Stated task »
Decide whether each statement below agrees with the letter to Pat. For each, answer yes or no and quote the words from the letter that settle it.
1. The writer apologizes for a delay of several days.
2. Pat states that the difference in question is an issue in physics.
3. The writer holds that simulating something from a precise description makes it real.

Document excerpt »
•••
Dear Pat,
I apologize for the several days of delay that kept
me busy till now, but here is my reply to your thoughtful post.
You wrote below:<<
PH>> Something
seems to be wrong here: if this were a real difference about the structure of
the actual world and this centrally important, then it would be an issue in
physics; and it isn't. I have suspected for a long time that it had to be
basically an artifact of a limitation of our usual formalisms, and I think I
can now show that.
Pat<<
With the primitive state of physics today, we have zillions more
hypotheses (in your words, but when mathematically proven or not, theories
in my words, until they have been conclusively validated in reality) than we
can reasonably explore in any complete way.
What is missing in today's knowledge is just how, and why,
people work in the situations we each find ourselves occupying. With a
precise description of that, we can simulate it, but that simulation doesn't
make it real. Viz the Ice Age Warnings => Global Warming => Climate
Change => "voted out of office" sequence of democrat politicalalia.
•••
Data lines »

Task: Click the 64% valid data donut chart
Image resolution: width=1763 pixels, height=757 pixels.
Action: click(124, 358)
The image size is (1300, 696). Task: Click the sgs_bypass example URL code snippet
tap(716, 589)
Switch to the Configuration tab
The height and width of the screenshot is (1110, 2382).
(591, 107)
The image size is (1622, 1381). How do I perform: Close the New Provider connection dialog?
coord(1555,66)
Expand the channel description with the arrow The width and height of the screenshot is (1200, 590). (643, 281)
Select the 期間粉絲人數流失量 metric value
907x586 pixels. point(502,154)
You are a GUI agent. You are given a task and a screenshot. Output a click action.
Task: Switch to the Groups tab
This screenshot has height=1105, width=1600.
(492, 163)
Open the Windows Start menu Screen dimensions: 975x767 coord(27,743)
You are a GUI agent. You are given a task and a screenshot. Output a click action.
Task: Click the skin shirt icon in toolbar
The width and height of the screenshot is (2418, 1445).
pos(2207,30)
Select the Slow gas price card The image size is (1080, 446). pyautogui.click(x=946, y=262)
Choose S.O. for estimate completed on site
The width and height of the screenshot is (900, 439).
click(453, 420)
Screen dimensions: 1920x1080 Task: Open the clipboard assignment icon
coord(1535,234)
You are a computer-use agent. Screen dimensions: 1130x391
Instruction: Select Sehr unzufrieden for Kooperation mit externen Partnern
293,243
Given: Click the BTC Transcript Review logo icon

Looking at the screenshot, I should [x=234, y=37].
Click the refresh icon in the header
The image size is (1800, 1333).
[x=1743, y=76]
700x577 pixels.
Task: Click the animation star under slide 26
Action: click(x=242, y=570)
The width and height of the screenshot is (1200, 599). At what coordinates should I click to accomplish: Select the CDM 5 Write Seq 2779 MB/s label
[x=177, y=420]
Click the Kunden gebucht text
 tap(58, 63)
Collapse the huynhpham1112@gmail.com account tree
•••
Answer to this exercise »
1. Yes: "I apologize for the several days of delay"
2. No: "then it would be an issue in physics; and it isn't."
3. No: "but that simulation doesn't make it real."